Viktor Frankl critica em diversos livros seus o que ele chama de a nova roupagem do niilismo,doutrina filosófica cuja principal característica é uma visão cética radical e sobretudo pessimista em relação às interpretações da realidade, que aniquila valores e convicções” apresentando de forma reducionista os mais variados fenômenos a partir de um único campo de conhecimento, teoria ou ponto de vista. Tudo se reduz então à seguinte fórmula: Nada mais que.

Logo, segundo o reducionismo biológico, a vida não seria nada mais que átomos e moléculas; o amor nada mais que uma vantagem evolutiva ou nada além de um processo bioquímico. Podemos encontrar tendências reducionistas também no campo da psicologia, onde para alguns o homem nada mais é do que resultado de seus processos inconscientes, sem qualquer liberdade, ou ainda não seria nada mais que processos de condicionamento.
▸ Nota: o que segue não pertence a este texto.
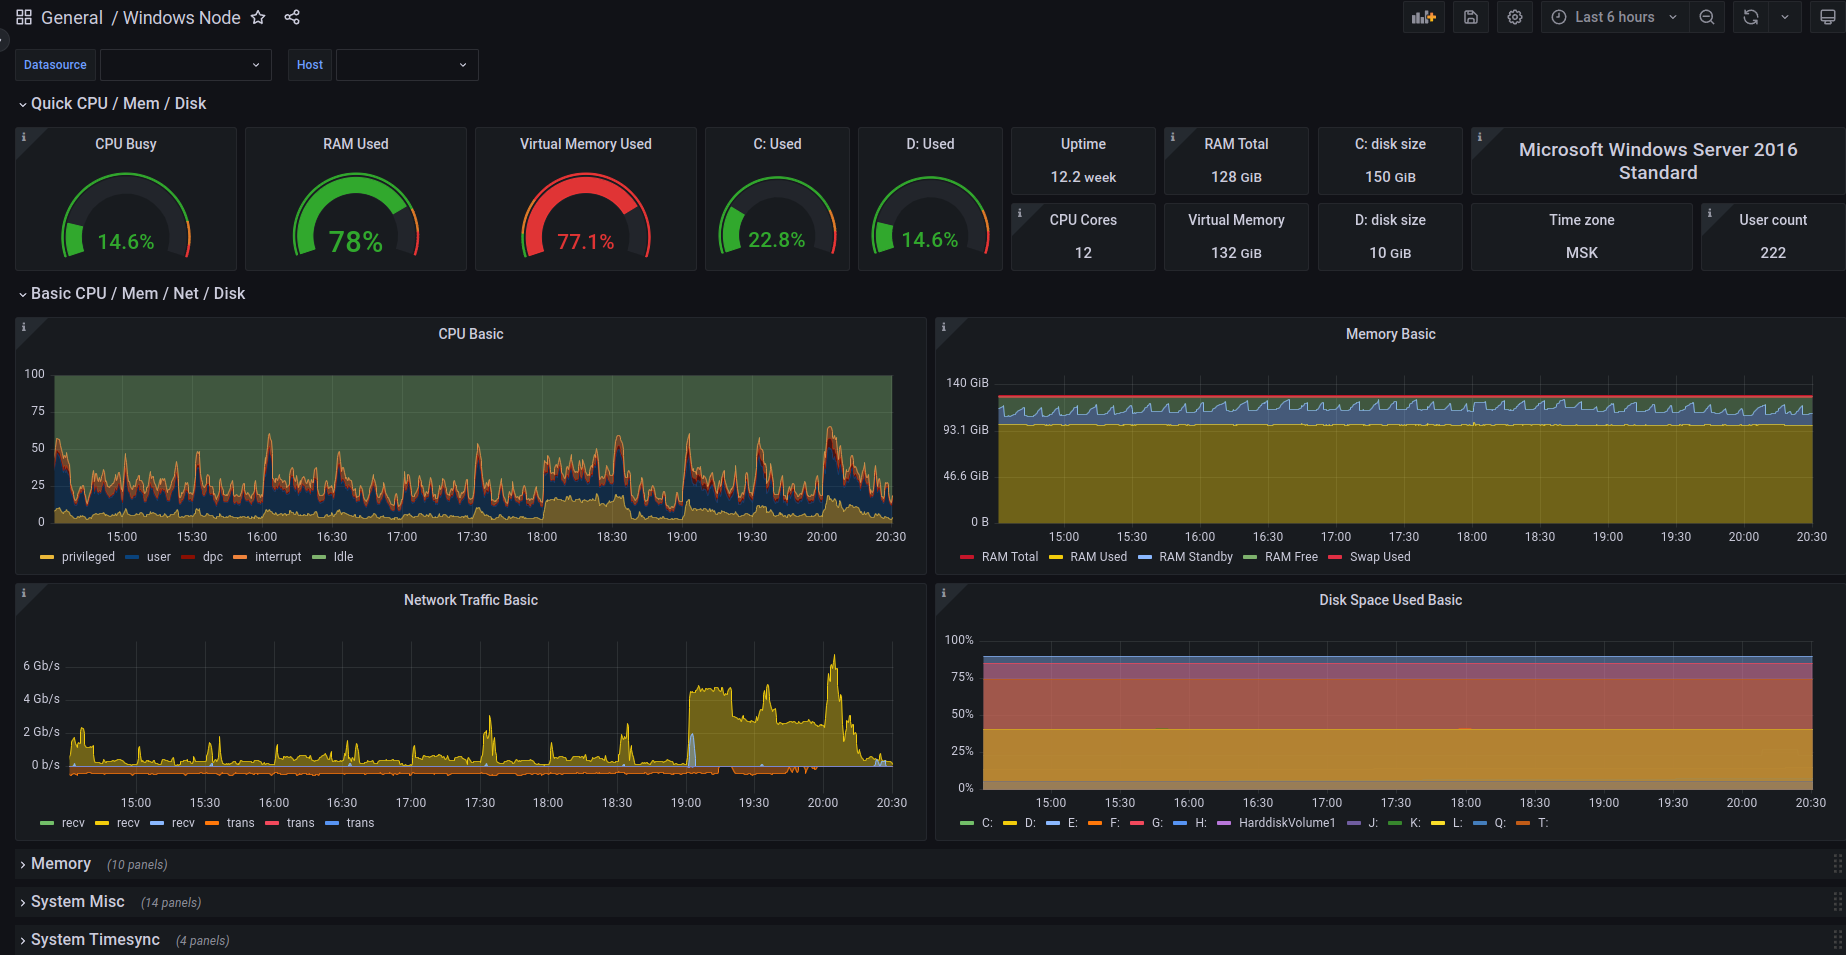
Task: Open the General folder link
Action: (72, 18)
Esta citação de Viktor Frankl evidencia o que talvez tenha servido de estímulo para que ele desenvolvesse sua ontologia dimensional:

(…)como será possível preservar o caráter de unidade do homem face ao pluralismo da ciência, num momento em que esse pluralismo é o solo fértil sobre o qual o reducionismo floresce?

Viktor Frankl, 1988

Frankl considera que, qualitativamente, o ser humano é constituído por três dimensões: corpo, psiquismo e espírito“espirito e espiritual na obra de Frankl não está relacionado à alma ou espirito no sentido religioso, mas sim à dimensão noológica. Estas dimensões estariam organizadas segundo o modelo tridimensional da geometria. O ser humano seria então o equivalente a uma esfera ou uma pirâmide que só pode ser representada no espaço através de coordenadas nos três planos (x,y,z). Qualquer tentativa de definir o homem a partir de apenas uma ou duas dimensões resultaria em uma representação equivocada ou incompleta.

Não importa quantos círculos você desenhe no papel ou seu tamanho, não é possível substituí-lo por uma esfera. A natureza dessas figuras são diferentes. De igual forma o ser humano, por possuir uma dimensão espiritual jamais pode ser equiparado a um chimpanzé ou golfinho, por mais empáticos e espertos sejam esses animais. Os animais encontram-se condicionados aos seus instintos e não se fala em liberdade ou responsabilidade.

A dimensão espiritual é o que faz de nós seres humanos e não só mais uma raça de primatas inteligente. A dimensão espiritual representa nossa liberdade, nossa capacidade de nos libertamos de tudo aquilo que nos condiciona: dor, cansaço, fome, instinto de reprodução, instinto de sobrevivência, impulsos afetivos, para citar alguns. Como ser espiritual que somos, apresentamos:

As decisões pessoais de vontade, intencionalidade, interesse prático e artístico, religiosidade, senso ético e compreensão do valor.

Lukas, 1989

Como consequência, estudando o homem em apenas uma ou duas de suas dimensões, vislumbramos apenas uma projeção de sua totalidade. Observar um fenômeno em apenas uma de suas dimensões é possível e, afinal, é assim que o conhecimento científico se desenvolve. Por exemplo, graças aos médicos especialistas em pequenas partes do corpo como os olhos e coração é que grandes descobertas e avanços na medicina são feitos. Mas um médico que dedica sua carreira a estudar apenas a retina dificilmente vai afirmar que a retina é o próprio olho ou a única responsável pela visão. Precisamos ter a humildade de reconhecer que quando estudamos o homem observamos apenas uma parte dele e as projeções podem, inclusive, ser contraditórias entre si:

Na imagem da direita na figura acima é possível observar que um único objeto tridimensional é capaz de projetar três formas geométricas diferentes: triângulo, quadrado e círculo. Perceba na imagem da esquerda que é impossível tentar “adivinhar” o formato da figura original a partir de sua projeção. A partir do círculo poderíamos ser precipitados e errar em dizer que acima do círculo eleva-se um cilindro.

Tentar fazer “encaixar” todas as facetas do homem dentro de um único ponto de vista é enganoso. Porém essa visão distorcida que nós seres humanos fazemos de nós mesmos é bastante compreensível e comum. Nós facilmente nos tornamos tendenciosos. Alguém que trabalhou a vida toda em um presídio talvez tenha maior probabilidade de enxergar um homem como um ser violento e brutal. Porém alguém que passou sua vida toda em uma instituição de caridade talvez tenha uma visão bastante diferente do ser humano, quase tão diferente quanto um quadrado e um triângulo…A ontologia dimensional me fez enxergar que a vida de cada ser humano é profunda e bela, qualquer definição abaixo disso é uma simplificação grosseira.